Unearthing Fabrics is a new series that looks at the history of your favourite fabrics before you started wearing them on your backs.
Smooth. Versatile. Rough. Indigo Dye.
The word denim originates from a fabric created in a French town called ‘Nimes’. Then, it spread and reached an Italian city called ‘Genoa’ but the French knew it as ‘Genes’, so this was translated to jeans. Later, It reached the gold miners during the American Gold Rush, in the 1850s, and they loved its strength and adaptability.
Denim comes from cotton. Cotton seeds are planted and cultivated. The cotton plant matures with a protective layer of fibrous black seeds around it. They’re collected and separated to create a fibre. Finally, it’s cleaned and turned into yarn using an industrial machine. It undergoes treatments and washes that affect the final properties of the finished denim product. Lastly, it’s dyed and woven into a warp-faced denim style.

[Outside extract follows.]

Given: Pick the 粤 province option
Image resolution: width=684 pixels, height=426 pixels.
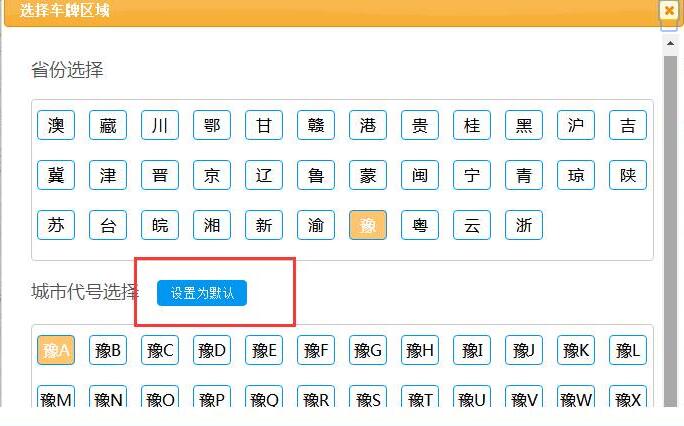Looking at the screenshot, I should 420,225.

Denim products tend not to be very expensive unless you’re purchasing raw or organic denim. It’s also strong, durable, versatile and gets softer with time.
DIFFERENT TYPES OF DENIM
Denim fabrics come in different forms. This includes 100% cotton denim, raw denim, selvage denim, sanforized denim, stretch denim, coloured denim, crushed denim and acid wash denim.
100% Cotton denim is normal denim that can be treated in different ways plus it’s durable and flexible.
Raw denim isn’t washed after it’s dyed and serious denim lovers can even spend up to 6 months before washing their raw denim jeans.
Selvage Denim is premium denim that doesn’t unravel and it fringes at the end.
Sanforized denim is washed, it’s softer but less durable than raw denim.
Coloured denim refers to either blue or other colours. Indigo dying leads to a blue colour but Sulphur dying leads to other colours like black.
Crushed denim looks like velvet and it’s used for jackets and skirts.
Acid wash denim is when raw denim is washed with a strong acid that eats away at the dye.
USES OF DENIM
Of course, denim is used in a wide variety of clothing that includes jeans, shirts, tops, jackets and et cetera. It’s used on shoes, belts and handbags. For home items, it’s used for duvets, pillows and curtains.
LOOKING AFTER DENIM
Wash denim once a month and spot clean stains as they turn up. It’s possible to freeze your jeans to kill germs. If you’re using a washing machine, never use more than 30°C, to prevent fading or damaging your jeans. If you’re washing by hand, then, don’t let your denim jeans soak more than 45 minutes. Reshape your jeans while they’re wet, and let them dry in the shade. Minimize or skip ironing your denim.